The following pairs are in P_>:

COND_263_0_EQ_LE(TRUE, x1[1], x0[1]) → 263_0_EQ_LE(-(x1[1], 1), -(x0[1], 1))

The following pairs are in P_bound:

263_0_EQ_LE(x1[0], x0[0]) → COND_263_0_EQ_LE(&&(>(x1[0], 0), >(x0[0], 0)), x1[0], x0[0])

The following pairs are in P_≥:

263_0_EQ_LE(x1[0], x0[0]) → COND_263_0_EQ_LE(&&(>(x1[0], 0), >(x0[0], 0)), x1[0], x0[0])

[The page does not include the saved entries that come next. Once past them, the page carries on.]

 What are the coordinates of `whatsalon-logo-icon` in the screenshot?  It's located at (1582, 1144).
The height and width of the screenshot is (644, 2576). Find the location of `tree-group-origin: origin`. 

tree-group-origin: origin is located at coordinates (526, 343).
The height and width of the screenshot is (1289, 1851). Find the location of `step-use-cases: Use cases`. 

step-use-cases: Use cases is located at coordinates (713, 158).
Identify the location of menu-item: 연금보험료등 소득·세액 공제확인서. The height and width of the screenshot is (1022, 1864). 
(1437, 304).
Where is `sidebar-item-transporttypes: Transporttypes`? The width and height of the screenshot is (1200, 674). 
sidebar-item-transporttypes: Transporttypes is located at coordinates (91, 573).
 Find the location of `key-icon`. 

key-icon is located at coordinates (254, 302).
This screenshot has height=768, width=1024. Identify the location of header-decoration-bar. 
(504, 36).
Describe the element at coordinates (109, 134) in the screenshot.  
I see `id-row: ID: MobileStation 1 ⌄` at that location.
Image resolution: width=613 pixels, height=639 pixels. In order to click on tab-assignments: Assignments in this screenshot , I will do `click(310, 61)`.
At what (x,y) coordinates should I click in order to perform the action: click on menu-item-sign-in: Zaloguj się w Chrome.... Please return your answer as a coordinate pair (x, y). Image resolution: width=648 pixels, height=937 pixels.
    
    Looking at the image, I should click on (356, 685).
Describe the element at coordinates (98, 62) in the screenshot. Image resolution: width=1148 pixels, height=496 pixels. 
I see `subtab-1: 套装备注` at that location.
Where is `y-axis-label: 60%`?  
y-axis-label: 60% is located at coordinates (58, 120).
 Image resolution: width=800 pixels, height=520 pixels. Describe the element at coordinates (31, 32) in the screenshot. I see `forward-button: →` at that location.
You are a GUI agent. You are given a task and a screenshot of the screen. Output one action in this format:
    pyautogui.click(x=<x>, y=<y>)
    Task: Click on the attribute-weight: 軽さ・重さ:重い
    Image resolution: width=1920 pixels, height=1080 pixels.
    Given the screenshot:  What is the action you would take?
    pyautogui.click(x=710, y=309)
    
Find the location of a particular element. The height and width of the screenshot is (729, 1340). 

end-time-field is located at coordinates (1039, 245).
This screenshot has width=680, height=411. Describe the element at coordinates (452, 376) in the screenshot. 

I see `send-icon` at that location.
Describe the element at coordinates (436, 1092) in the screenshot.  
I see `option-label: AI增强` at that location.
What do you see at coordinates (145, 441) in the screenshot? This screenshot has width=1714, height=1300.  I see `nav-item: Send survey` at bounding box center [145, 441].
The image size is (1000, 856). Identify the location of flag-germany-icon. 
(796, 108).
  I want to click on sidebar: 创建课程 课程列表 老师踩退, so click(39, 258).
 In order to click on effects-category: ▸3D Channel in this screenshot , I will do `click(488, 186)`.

There are no usable rules.

(10) IDependencyGraphProof (EQUIVALENT transformation)

The approximation of the Dependency Graph [LPAR04,FROCOS05,EDGSTAR] contains 0 SCCs with 1 less node.

(13) IDependencyGraphProof (EQUIVALENT transformation)

The approximation of the Dependency Graph [LPAR04,FROCOS05,EDGSTAR] contains 0 SCCs with 1 less node.